Ma ci sono anche casi di sperperi, eccessi e lusso, che sono poi i casi più noti e pubblicizzati; perché fa più notizia la Bentley mimetica di Balotelli che il fallimento del 2012 del Taranto, che militava in Lega Pro: “Però va detto che ci sono anche situazioni di invidia attorno a questo mondo. Ed è giusto che uno si goda anche la vita se può. Certo, poi quando non fai più il calciatore devi sapere che certi guadagni non li hai più. Questo avviene anche nella vita normale, devi avere la capacità di gestire le situazioni. Io ero diverso da Balotelli, giusto per fare un esempio, ma non per questo io sono giusto e lui sbagliato.
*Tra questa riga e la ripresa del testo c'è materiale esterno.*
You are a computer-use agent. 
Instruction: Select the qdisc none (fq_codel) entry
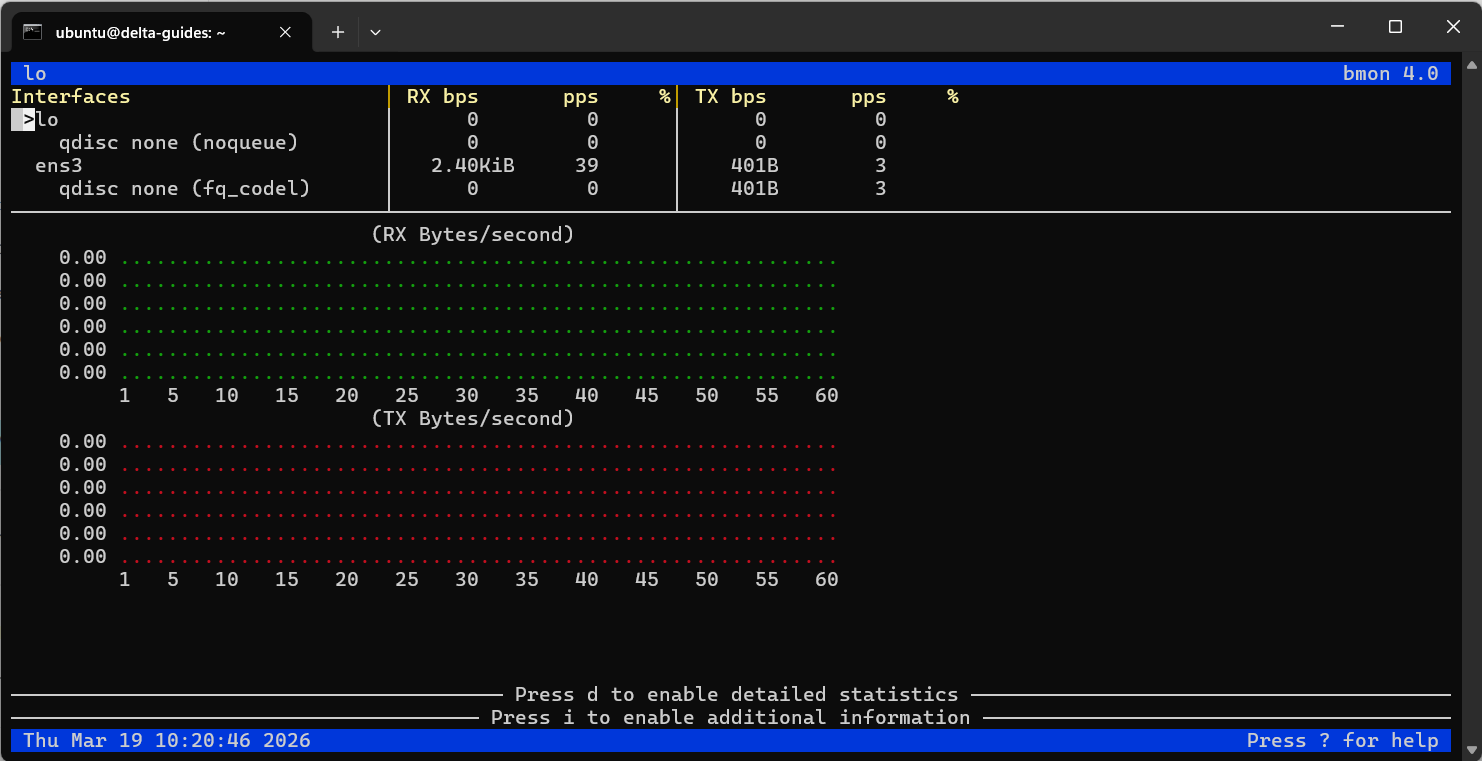pyautogui.click(x=184, y=189)
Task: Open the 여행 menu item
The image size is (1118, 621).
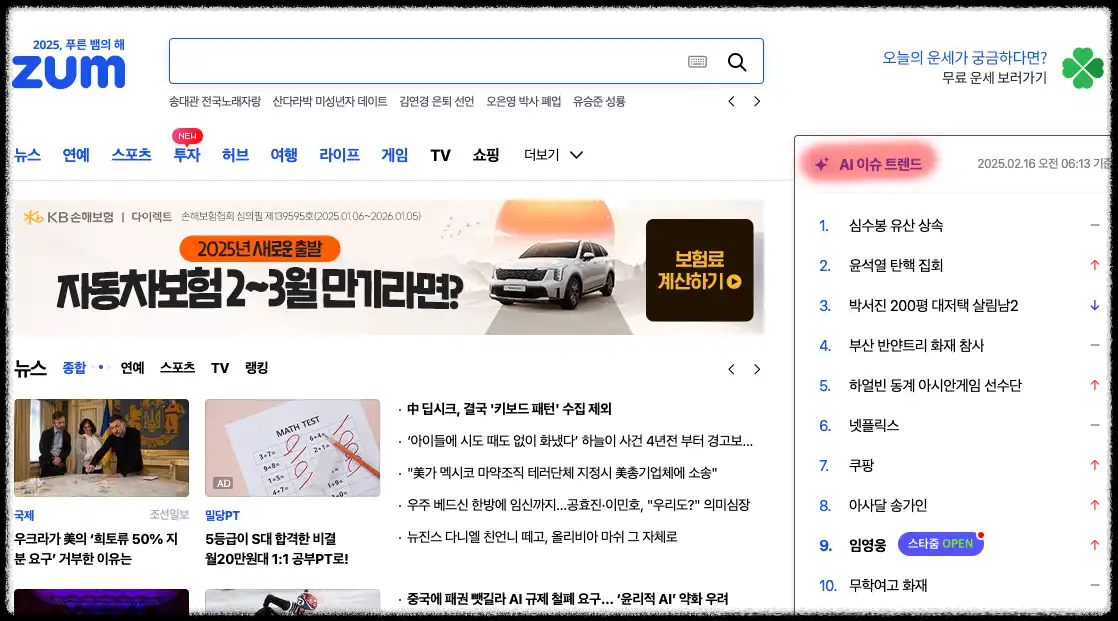Action: click(284, 155)
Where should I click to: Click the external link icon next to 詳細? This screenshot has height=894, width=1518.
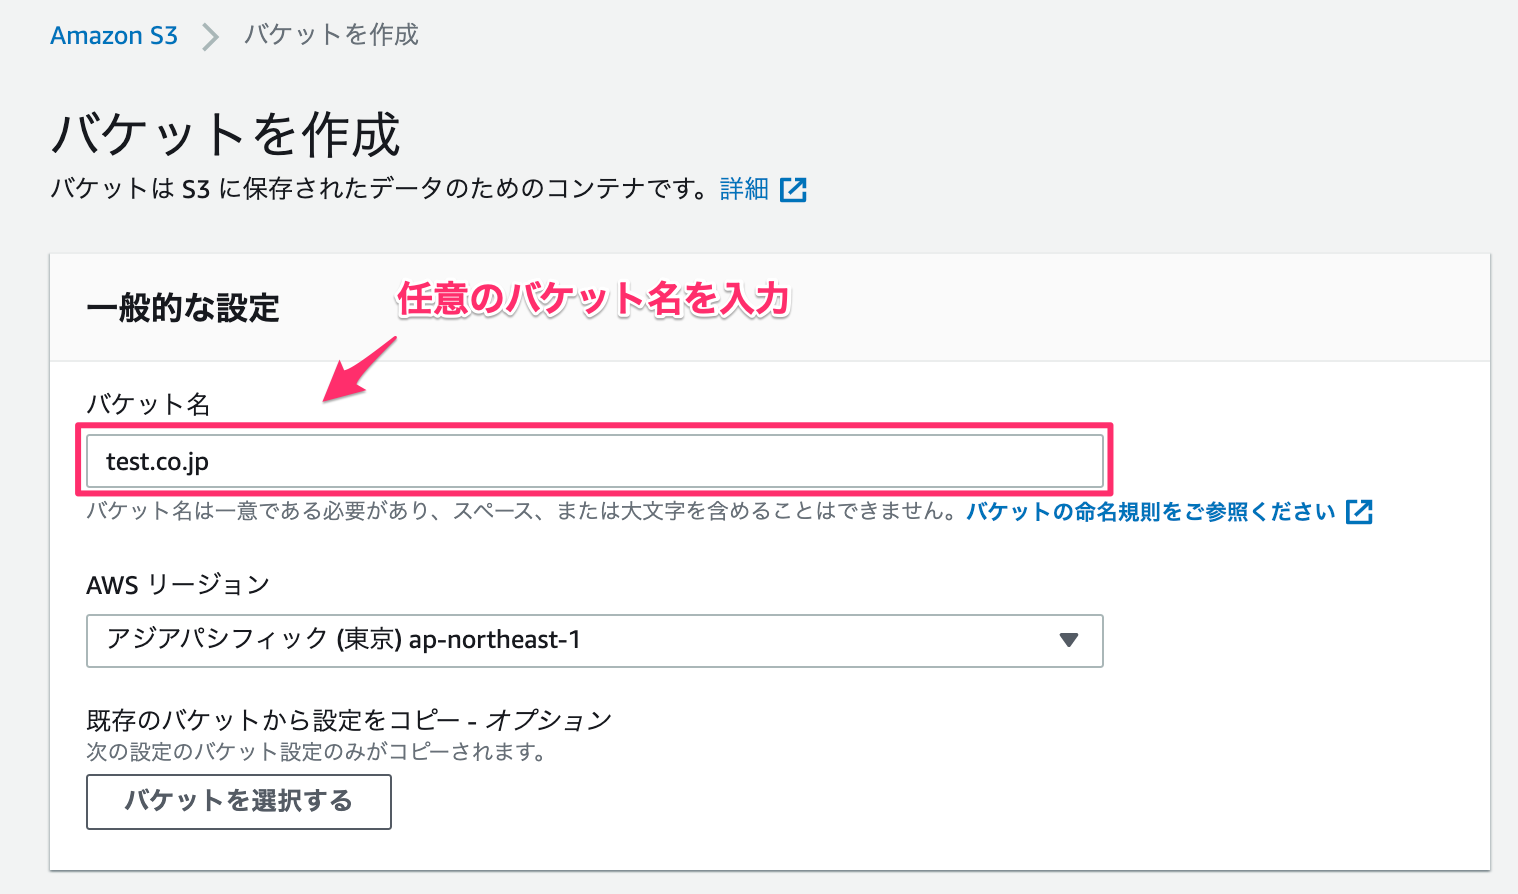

Quando arriverà per lui il momento di lasciare il calcio, allora dovrà aver raggiunto una certa maturità anche da quel punto di vista”. 

Nel calcio, come altrove, ci sono i cosiddetti “falsi amici”, coloro che ti circondano e ti portano a fare cattivi investimenti: “Assolutamente sì. Quotidianamente c’è chi ti propone l’orologio, la macchina, la villa da comprare… e c’è chi ci casca. Anche io qualche fregatura l’ho presa, ma quando stavo per commettere degli errori c’è stata la mia famiglia che mi ha consigliato la cosa giusta da fare”.

Diversi ex calciatori si sono lamentati di essersi visti chiudere la porta in faccia, una volta appesi al chiodo gli scarpini. Quasi un ben servito a seguito dei servigi prestati e non più richiesti. Riccardo Maspero in passato raccontò: “A un certo punto più nessuno mi ha cercato, ci speravo e invece niente. Sono stato dimenticato”.

Nel tuo caso, ti ha più contattato nessuno per proporti un incarico?In questo momento non mi ha contattato nessuno, in futuro forse… Quando smisi avevo pensato che il mio ciclo nel calcio fosse concluso. E bisogna prepararsi anche a quello. Anche per fare l’allenatore o il dirigente bisogna essere preparati; le persone che con gli anni sono riuscite a formarsi hanno poi trovato un impiego. Ma il calciatore, è vero, riscontra un po’ più di fatica nel riuscire a farlo”. 

L’altra faccia della medaglia, dunque, certamente non ride.